O seu projeto de integração intercontinental Nova Rota da Seda (Cinturão e Rota), que abarca mais de 100 países, 62% da população mundial e 75% dos recursos energéticos do planeta, com investimentos da ordem de um trilhão de dólares; a sua participação no BRICS, na União Econômica da Ásia Central, na Organização de Cooperação de Shangai, na recém constituída Parceria Econômica Regional Abrangente – que envolve dez países do Sudeste Asiático, além da Austrália, Nova Zelândia, Coreia do Sul e Japão, (sem a participação dos EUA); a sua integração estratégica com a Rússia e o Irã; a sua defesa intransigente do multilateralismo, do respeito à soberania e à autodeterminação dos povos e da paz mundial, fazem com que a China seja hoje o mais dinâmico ator geopolítico, importantíssimo dique contra todo o tipo de agressões imperialistas e relevante garantidora da paz mundial,.

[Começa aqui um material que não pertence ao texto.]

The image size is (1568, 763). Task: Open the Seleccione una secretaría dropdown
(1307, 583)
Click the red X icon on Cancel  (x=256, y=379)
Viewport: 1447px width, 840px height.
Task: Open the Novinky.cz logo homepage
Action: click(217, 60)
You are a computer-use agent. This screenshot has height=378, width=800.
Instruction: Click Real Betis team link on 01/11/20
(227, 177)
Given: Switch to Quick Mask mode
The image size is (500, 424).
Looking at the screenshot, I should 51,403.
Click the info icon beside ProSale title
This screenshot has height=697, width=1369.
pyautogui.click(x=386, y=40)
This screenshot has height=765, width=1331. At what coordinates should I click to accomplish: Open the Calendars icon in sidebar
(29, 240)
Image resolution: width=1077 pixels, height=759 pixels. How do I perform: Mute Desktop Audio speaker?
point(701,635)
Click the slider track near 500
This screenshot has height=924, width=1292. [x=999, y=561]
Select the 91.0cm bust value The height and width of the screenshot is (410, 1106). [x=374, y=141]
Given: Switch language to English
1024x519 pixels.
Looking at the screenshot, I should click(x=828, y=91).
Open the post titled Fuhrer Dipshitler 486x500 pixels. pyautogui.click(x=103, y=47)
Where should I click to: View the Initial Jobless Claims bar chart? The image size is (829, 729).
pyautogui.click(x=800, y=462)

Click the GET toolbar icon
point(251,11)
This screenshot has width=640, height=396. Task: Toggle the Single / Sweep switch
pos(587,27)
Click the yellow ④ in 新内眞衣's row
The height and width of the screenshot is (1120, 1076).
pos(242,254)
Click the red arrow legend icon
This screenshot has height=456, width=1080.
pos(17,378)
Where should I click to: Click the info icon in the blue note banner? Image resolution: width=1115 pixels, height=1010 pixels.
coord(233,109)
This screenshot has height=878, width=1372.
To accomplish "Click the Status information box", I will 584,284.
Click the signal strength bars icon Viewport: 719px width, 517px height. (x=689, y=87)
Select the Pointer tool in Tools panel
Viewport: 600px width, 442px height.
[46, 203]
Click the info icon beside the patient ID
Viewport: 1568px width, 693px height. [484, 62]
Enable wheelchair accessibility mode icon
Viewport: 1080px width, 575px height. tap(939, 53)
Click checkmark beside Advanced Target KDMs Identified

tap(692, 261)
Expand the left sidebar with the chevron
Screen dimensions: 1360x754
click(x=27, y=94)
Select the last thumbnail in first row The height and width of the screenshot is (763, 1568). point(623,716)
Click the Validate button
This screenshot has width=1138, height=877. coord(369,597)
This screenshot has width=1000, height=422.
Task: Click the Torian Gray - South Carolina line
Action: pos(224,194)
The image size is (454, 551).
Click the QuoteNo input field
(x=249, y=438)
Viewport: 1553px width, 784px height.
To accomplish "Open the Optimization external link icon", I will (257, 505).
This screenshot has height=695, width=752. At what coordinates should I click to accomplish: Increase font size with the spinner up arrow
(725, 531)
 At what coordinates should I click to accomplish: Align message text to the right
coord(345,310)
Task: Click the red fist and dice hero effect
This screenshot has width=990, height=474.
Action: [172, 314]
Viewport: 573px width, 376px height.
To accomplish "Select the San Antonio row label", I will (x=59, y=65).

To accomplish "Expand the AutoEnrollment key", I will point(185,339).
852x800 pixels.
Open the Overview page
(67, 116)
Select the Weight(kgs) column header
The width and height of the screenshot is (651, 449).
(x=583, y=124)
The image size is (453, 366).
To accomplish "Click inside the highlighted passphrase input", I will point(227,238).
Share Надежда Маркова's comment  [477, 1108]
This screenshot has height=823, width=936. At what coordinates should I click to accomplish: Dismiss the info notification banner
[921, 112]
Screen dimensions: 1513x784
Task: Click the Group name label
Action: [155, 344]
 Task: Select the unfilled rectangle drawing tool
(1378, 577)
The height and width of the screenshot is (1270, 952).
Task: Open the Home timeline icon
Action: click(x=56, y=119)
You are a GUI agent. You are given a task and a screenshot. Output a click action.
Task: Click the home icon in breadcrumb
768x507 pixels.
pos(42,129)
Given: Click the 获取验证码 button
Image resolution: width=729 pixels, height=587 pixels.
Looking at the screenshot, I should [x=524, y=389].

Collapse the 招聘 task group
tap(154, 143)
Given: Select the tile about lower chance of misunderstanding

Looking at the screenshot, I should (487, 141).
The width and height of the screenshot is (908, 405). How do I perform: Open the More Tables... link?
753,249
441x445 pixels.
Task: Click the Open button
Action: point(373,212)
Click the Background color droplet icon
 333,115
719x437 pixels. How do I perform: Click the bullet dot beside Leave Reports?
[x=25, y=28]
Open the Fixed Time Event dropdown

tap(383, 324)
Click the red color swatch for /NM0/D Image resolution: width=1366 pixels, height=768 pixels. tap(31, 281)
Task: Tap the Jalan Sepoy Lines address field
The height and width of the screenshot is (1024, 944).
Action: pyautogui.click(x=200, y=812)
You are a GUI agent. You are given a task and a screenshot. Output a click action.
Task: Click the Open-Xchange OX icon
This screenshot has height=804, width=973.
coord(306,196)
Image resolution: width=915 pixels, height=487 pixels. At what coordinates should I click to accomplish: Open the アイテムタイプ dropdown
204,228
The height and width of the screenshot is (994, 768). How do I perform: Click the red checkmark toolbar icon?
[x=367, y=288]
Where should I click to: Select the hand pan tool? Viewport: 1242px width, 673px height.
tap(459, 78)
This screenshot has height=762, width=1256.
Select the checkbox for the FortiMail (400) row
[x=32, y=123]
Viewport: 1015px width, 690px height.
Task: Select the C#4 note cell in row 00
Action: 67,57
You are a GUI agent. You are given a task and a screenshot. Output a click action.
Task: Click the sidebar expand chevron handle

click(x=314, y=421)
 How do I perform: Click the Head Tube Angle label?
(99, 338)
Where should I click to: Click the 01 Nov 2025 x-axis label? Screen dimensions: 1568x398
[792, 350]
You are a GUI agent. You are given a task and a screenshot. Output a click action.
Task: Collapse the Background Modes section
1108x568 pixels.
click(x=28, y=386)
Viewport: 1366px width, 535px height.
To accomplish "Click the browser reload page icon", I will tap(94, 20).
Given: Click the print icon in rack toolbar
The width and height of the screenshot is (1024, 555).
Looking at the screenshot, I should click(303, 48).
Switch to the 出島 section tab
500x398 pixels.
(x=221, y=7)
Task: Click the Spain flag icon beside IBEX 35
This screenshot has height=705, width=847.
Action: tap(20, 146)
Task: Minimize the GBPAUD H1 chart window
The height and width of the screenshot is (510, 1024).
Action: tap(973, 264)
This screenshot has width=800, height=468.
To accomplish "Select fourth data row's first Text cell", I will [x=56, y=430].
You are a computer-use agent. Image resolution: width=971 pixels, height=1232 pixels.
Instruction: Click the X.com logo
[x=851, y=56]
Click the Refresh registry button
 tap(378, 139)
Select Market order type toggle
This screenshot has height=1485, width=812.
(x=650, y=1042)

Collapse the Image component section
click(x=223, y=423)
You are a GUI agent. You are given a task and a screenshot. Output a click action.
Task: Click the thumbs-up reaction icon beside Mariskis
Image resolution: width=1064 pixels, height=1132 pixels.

O enorme êxito da China no enfrentamento da pandemia da COVID-19 deixou clara a superioridade do socialismo diante da tragédia ocorrida nos países capitalistas. Até a data de hoje, a China – com um bilhão e 440 milhões de habitantes – teve apenas 91.892 infectados e 4.636 mortos. Já os países capitalistas mais avançados – EUA, Alemanha, França, Reino Unido, Itália, Espanha, Japão e Brasil –, que totalizam 994 milhões de habitantes (31% a menos que a China), já tiveram 77 milhões de infectados (837 vezes mais) e 1 milhão e 703 mil mortos (367 vezes mais).

Apesar de já em meados de 2020 haver colocado a pandemia sob controle e ter fornecido centenas de milhões de doses de vacinas para todo o mundo, a China aplicou até o dia de hoje 1 bilhão e 318 milhões de doses de vacina em sua própria população. E a economia chinesa, apesar da pandemia, cresceu 2,3% em 2020, frente a uma queda de 3,5% do PIB nos EUA, de 9,9% no Reino Unido, de 6,4% na UE, de 4,85% no Japão e de 4,1% no Brasil.

No terreno da soberania e defesa nacionais, a China Socialista saiu da condição de nação semi-colonial, esquartejada pelas potências imperialistas, à condição de nação soberana, que já recuperou Hong Kong e Macau – sempre por meios pacíficos – e tornou-se a terceira potência militar do planeta, com elevada capacidade de dissuasão nuclear, preparada para enfrentar ataques espaciais ou cibernéticos. Sempre reiterando que a sua luta é pela paz, que não possui qualquer objetivo de expansão territorial ou domínio econômico e que nunca será a primeira, em quaisquer circunstâncias, a utilizar armas nucleares.

Sem dúvida, o “socialismo com características chinesas” – que ainda se encontra em sua “etapa primária” – tem garantido grandes conquistas ao povo chinês e demonstrado, de forma evidente, a sua superioridade sobre o capitalismo neoliberal. As vitórias do Partido Comunista da China em um século de existência e as conquistas da China em sete décadas de construção socialista são comemoradas por todos os povos do mundo, que lutam por “um outro mundo possível”, livre de toda e qualquer opressão e exploração, um mundo socialista!

* Historiador Graduado pela UFRGS, com especialização em História Afro-Asiática pela FAPA. Esteve diversas vezes na China, Vietnã, RPDC, Cuba e Laos. Foi Deputado Estadual do Rio Grande do Sul e presidiu o PCdoB nesse Estado. Atualmente, dirige a Fundação Maurício Grabois no RS. É autor, coautor e organizador de diversos livros.